Discussion:
[OMPI users] Multi-threading support for openib
Daniel Cámpora
2013-11-27 14:14:10 UTC
Permalink
Dear list,

I've gone through several hours of configuring and testing to get a grasp
of the current status for multi-threading support.

I want to use a program with MPI_THREAD_MULTIPLE, over the openib BTL. I'm
using openmpi-1.6.5 and SLC6 (rhel6), for what's worth.

Upon configuring my own openmpi library, if I just
--enable-mpi-thread-multiple, and execute my program with -mca btl openib,
it simply crashes upon openib not supporting MPI_THREAD_MULTIPLE.

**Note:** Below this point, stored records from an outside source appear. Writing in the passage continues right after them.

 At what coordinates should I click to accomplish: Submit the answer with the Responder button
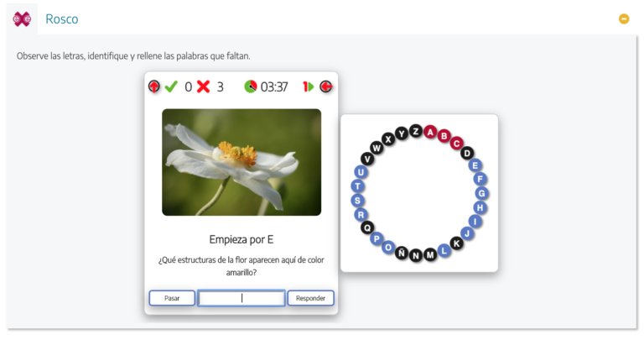310,298
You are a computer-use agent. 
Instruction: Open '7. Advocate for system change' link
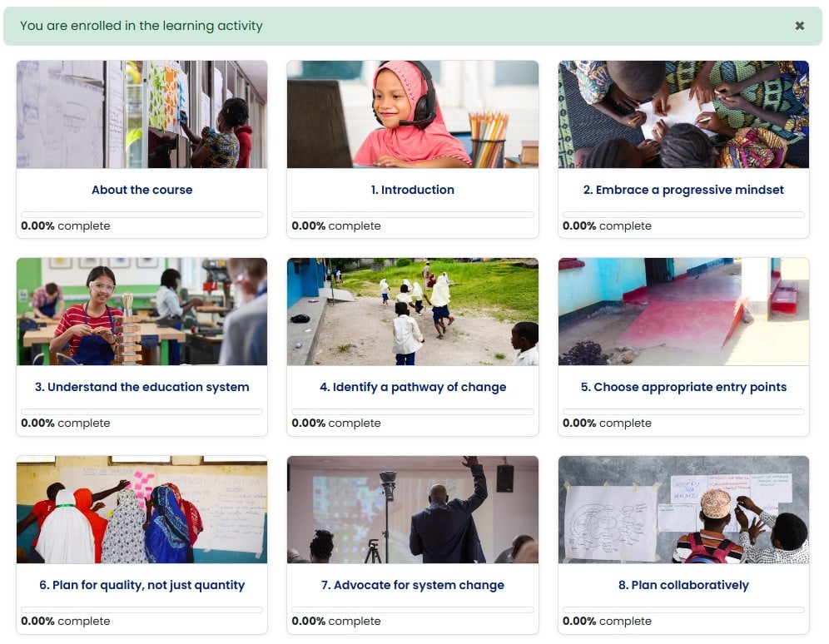(412, 586)
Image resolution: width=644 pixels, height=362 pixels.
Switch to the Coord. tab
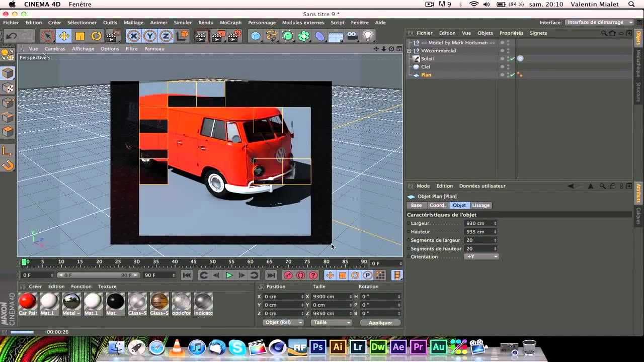click(x=437, y=205)
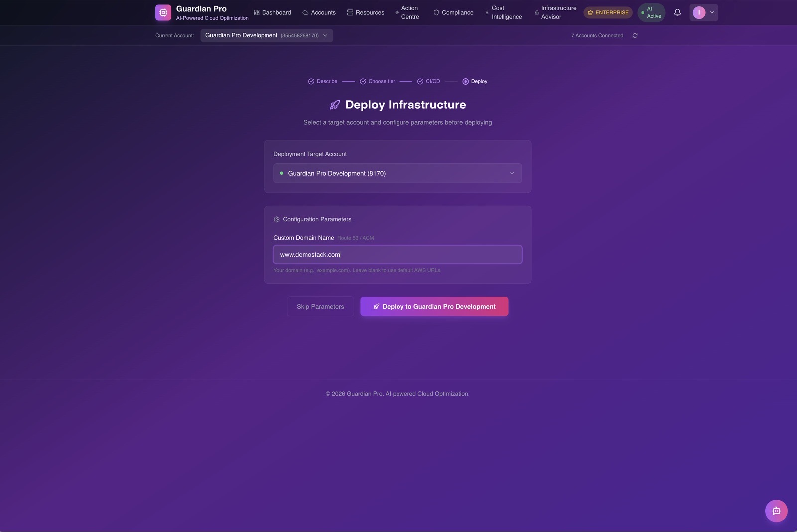
Task: Click Deploy to Guardian Pro Development
Action: click(434, 307)
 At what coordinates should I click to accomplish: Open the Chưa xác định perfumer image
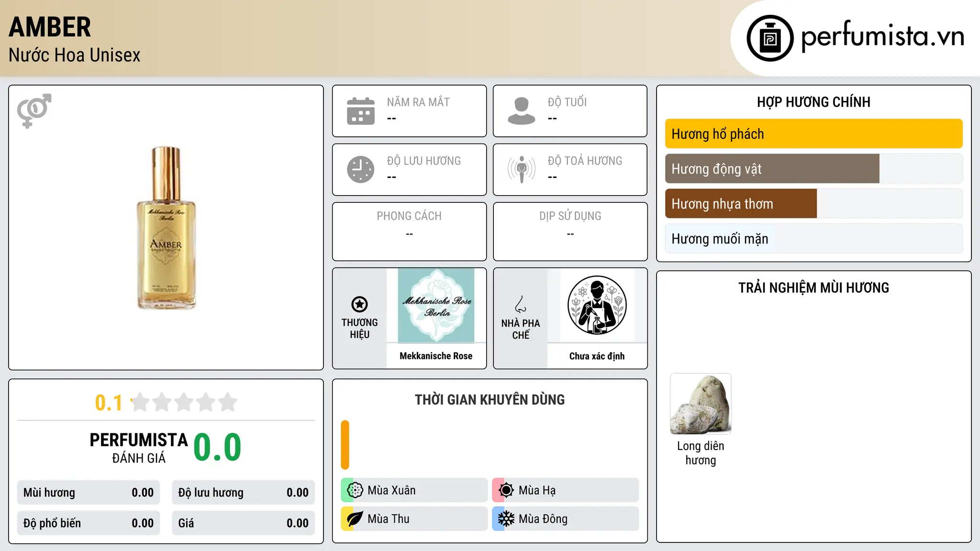tap(597, 305)
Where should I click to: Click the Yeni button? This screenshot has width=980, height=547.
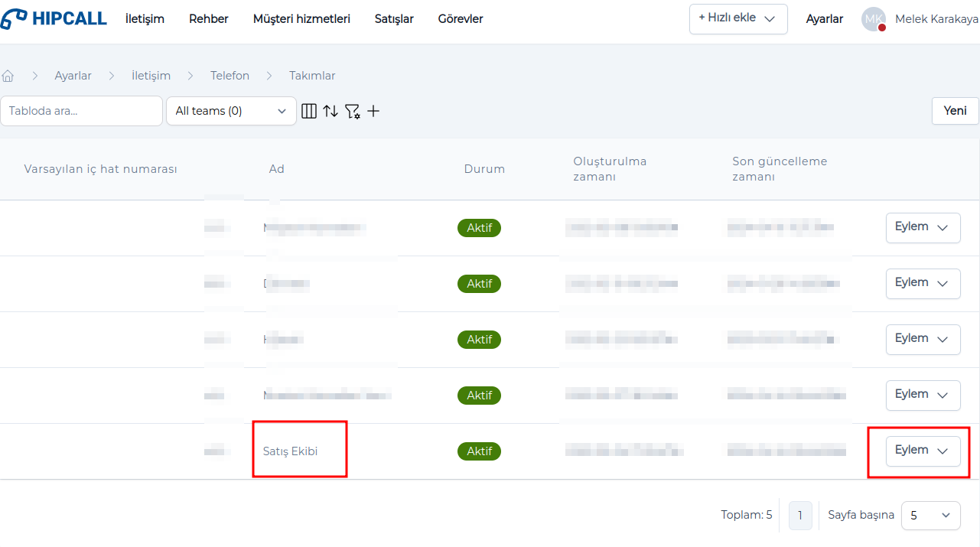[955, 111]
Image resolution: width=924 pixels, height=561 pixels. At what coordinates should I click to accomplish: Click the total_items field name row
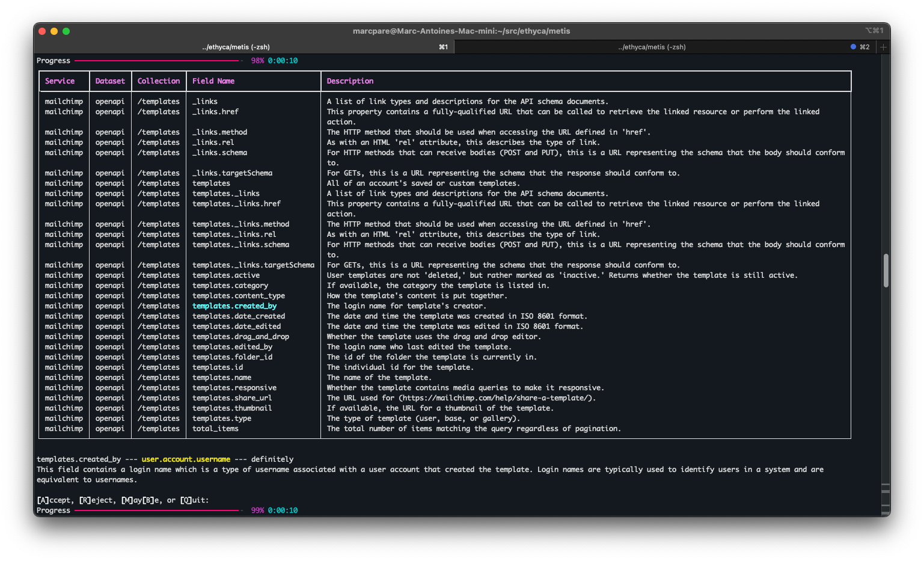tap(215, 429)
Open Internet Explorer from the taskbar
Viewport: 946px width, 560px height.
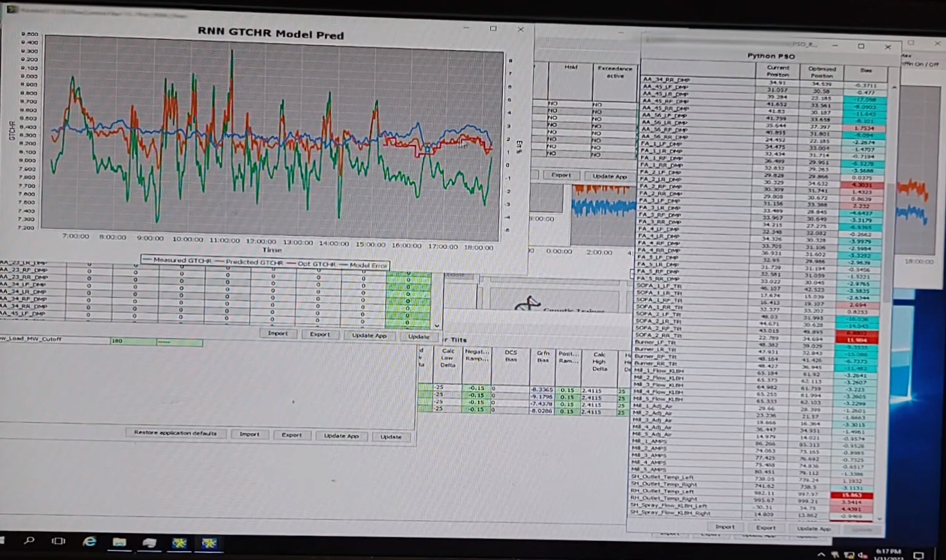pyautogui.click(x=89, y=541)
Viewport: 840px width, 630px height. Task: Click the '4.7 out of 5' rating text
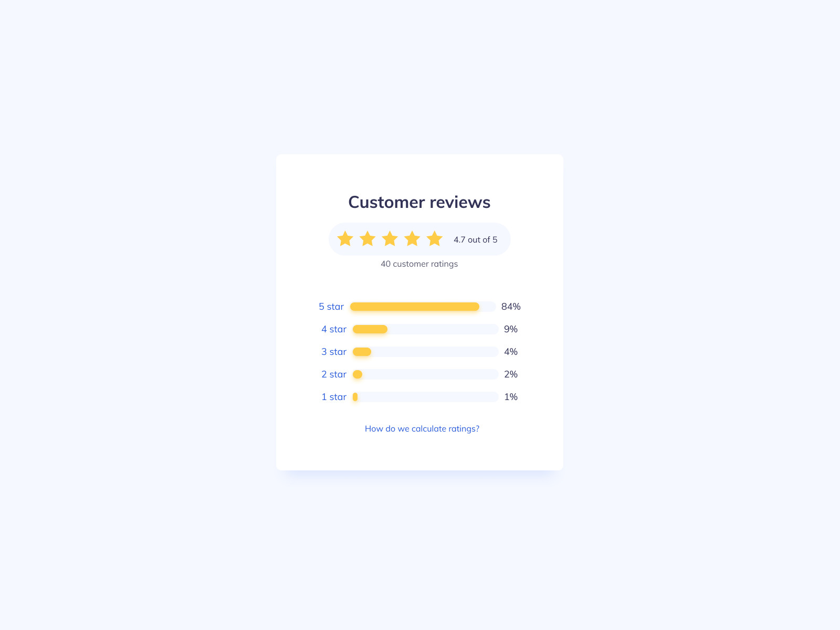(x=476, y=239)
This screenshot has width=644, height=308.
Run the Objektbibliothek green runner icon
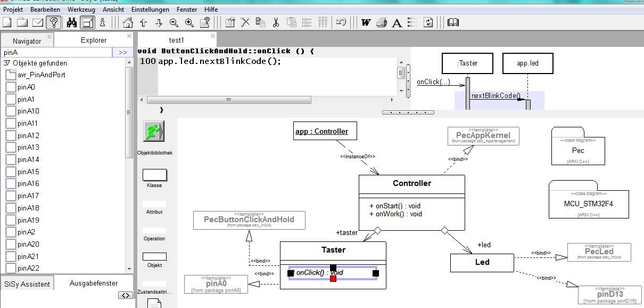click(154, 131)
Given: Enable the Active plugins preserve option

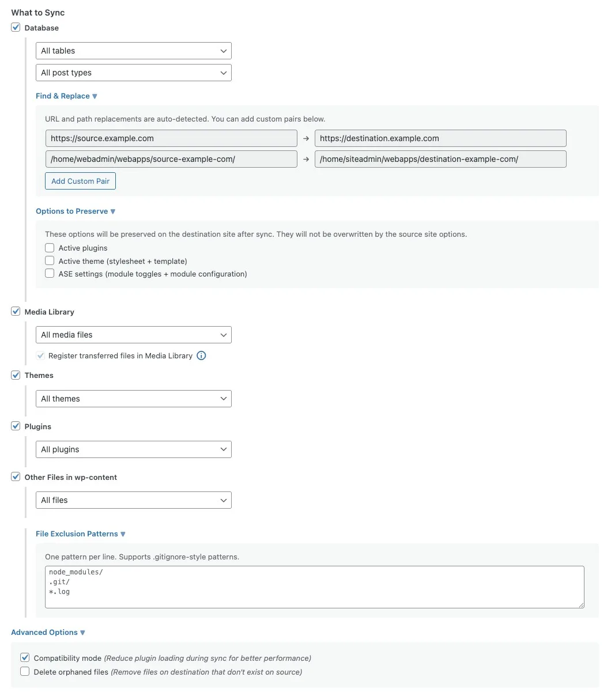Looking at the screenshot, I should click(x=50, y=248).
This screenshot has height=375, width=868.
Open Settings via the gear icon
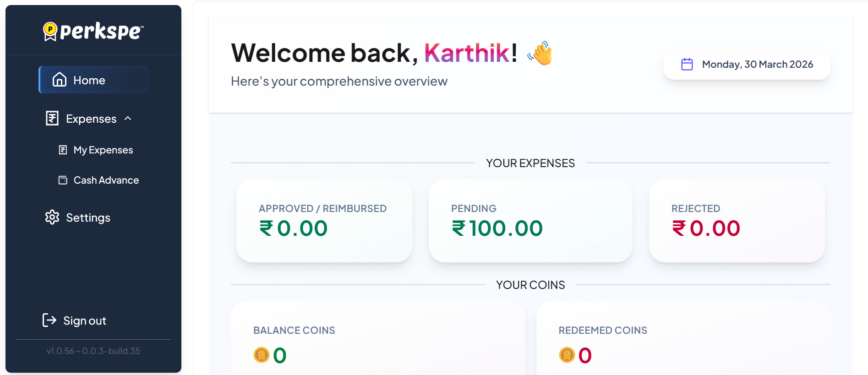tap(52, 217)
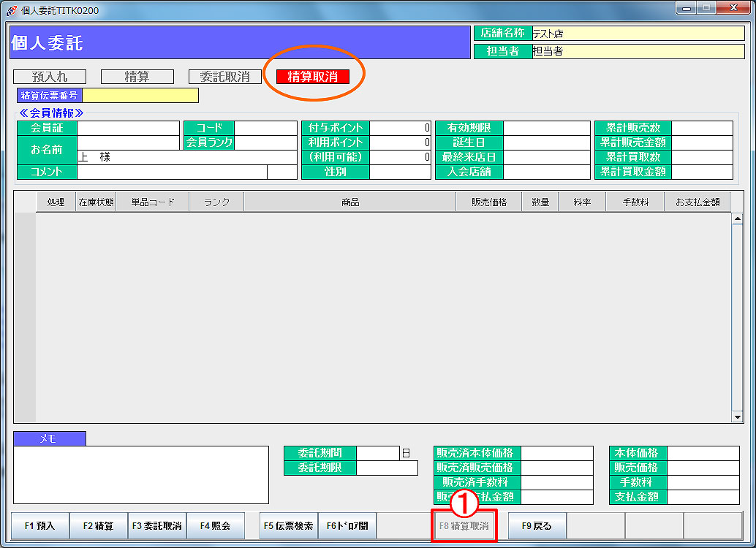This screenshot has height=548, width=756.
Task: Select the 委託取消 mode tab
Action: (225, 77)
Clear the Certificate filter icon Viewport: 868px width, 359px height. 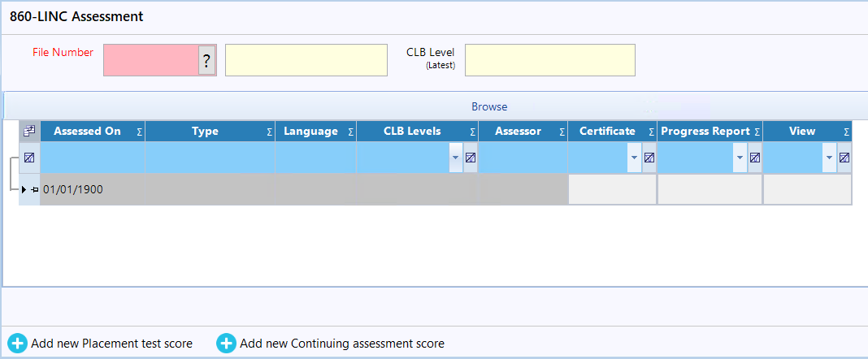coord(649,158)
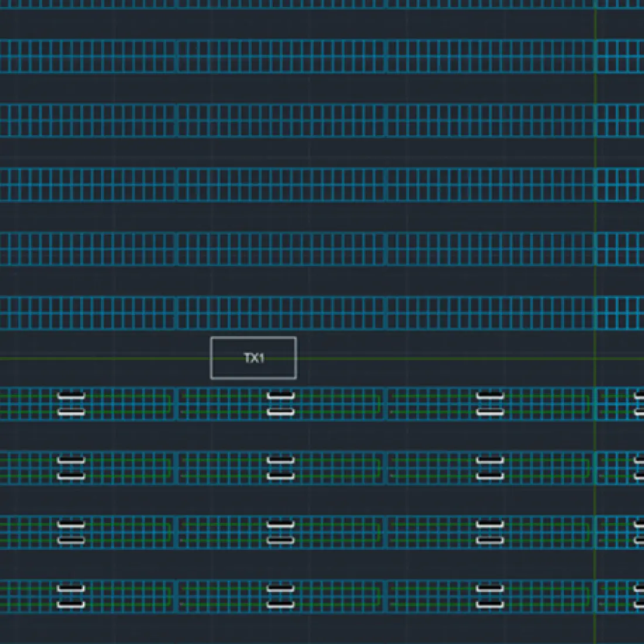Click third-column white connector in third wired row
Image resolution: width=644 pixels, height=644 pixels.
click(490, 532)
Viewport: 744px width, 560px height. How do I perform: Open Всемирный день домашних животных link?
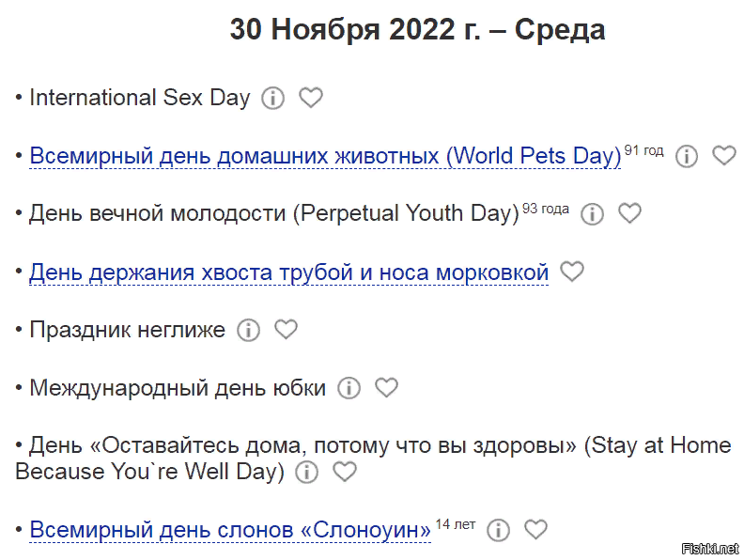tap(325, 155)
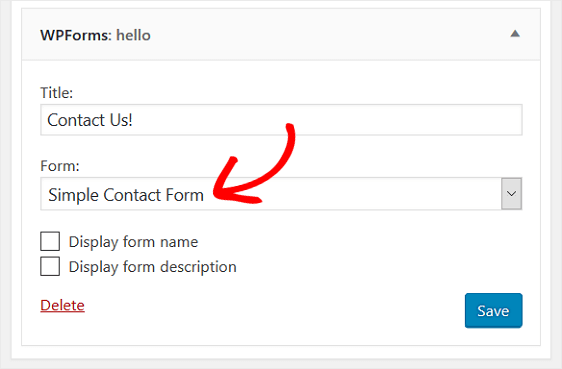562x369 pixels.
Task: Click the WPForms: hello widget header bar
Action: tap(281, 35)
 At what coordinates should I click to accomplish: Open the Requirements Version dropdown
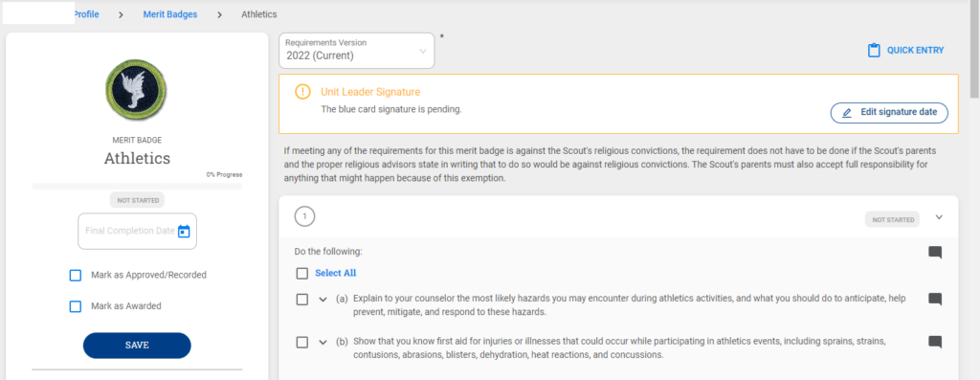[x=357, y=51]
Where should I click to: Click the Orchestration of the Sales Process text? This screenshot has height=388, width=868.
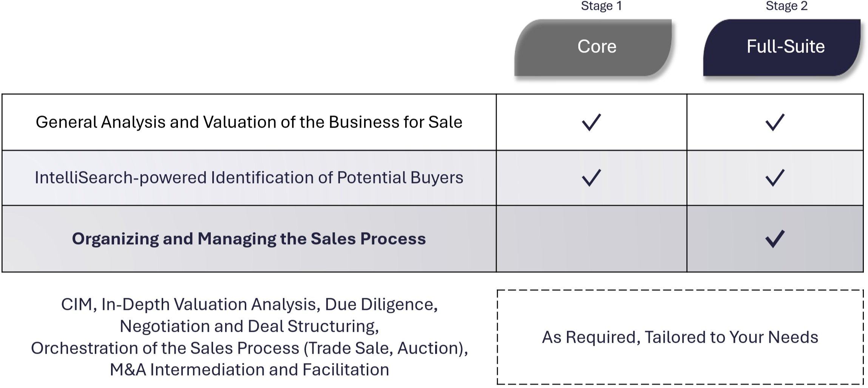pyautogui.click(x=165, y=348)
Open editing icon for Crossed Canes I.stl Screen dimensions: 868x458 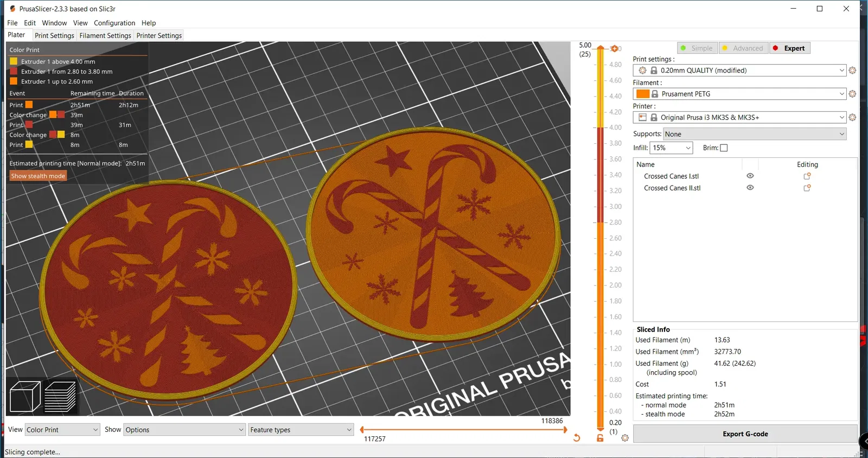coord(807,176)
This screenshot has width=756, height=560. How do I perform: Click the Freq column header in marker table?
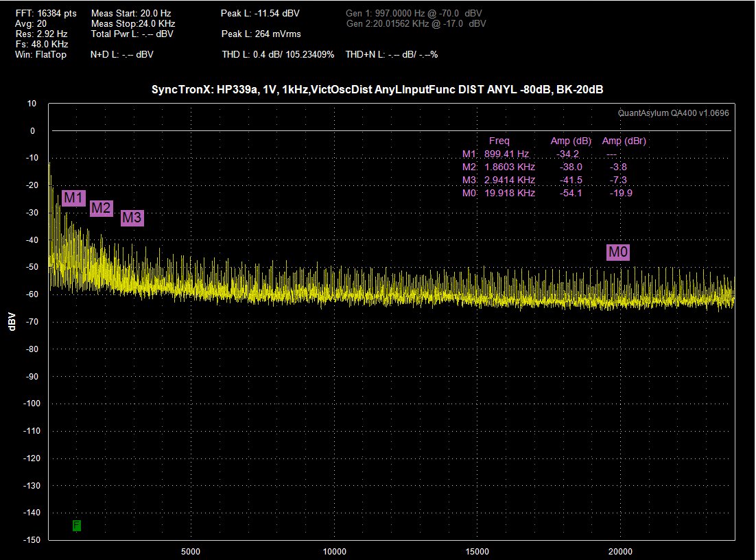[x=499, y=141]
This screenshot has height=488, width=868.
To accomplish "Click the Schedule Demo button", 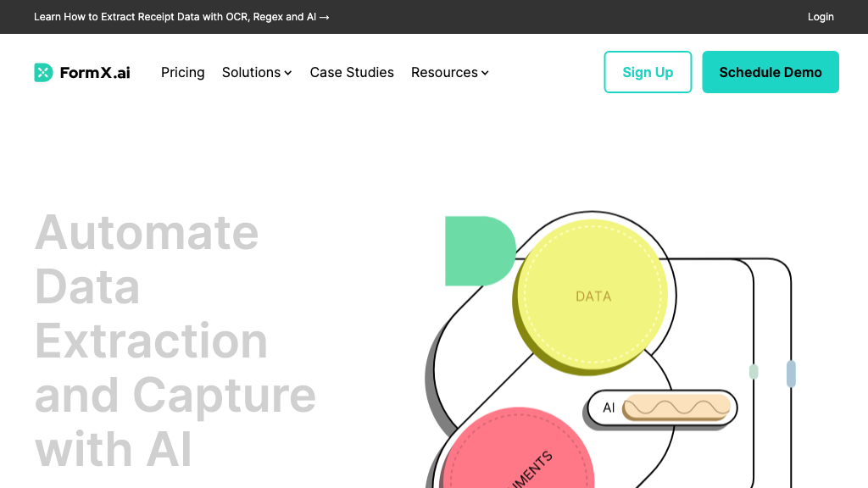I will (771, 72).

I've only started testing with --enable-opal-multi-threads, just in case it
would help me. Configuring with the aforementioned options,
./configure --enable-mpi-thread-multiple --enable-opal-multi-threads

results in a crash whenever executing my program,

$ mpirun -np 2 -mca mca_component_path
/usr/mpi/gcc/openmpi-1.6.5/lib64/openmpi -mca btl openib -mca
btl_openib_warn_default_gid_prefix 0 -mca btl_base_verbose 100 -mca
btl_openib_verbose 100 -machinefile machinefile.labs `pwd`/em_bu_app 2>&1 |
less
--------------------------------------------------------------------------
It looks like opal_init failed for some reason; your parallel process is
likely to abort. There are many reasons that a parallel process can
fail during opal_init; some of which are due to configuration or
environment problems. This failure appears to be an internal failure;
here's some additional information (which may only be relevant to an
Open MPI developer):

opal_shmem_base_select failed
--> Returned value -1 instead of OPAL_SUCCESS
--------------------------------------------------------------------------
[lab14:13672] [[INVALID],INVALID] ORTE_ERROR_LOG: Error in file
runtime/orte_init.c at line 79
[lab14:13672] [[INVALID],INVALID] ORTE_ERROR_LOG: Error in file orterun.c
at line 694


Several questions related to these. Does --enable-opal-multi-threads have
any impact on the BTL multi-threading support? (If there's more
documentation on what this does I'd be glad to read it).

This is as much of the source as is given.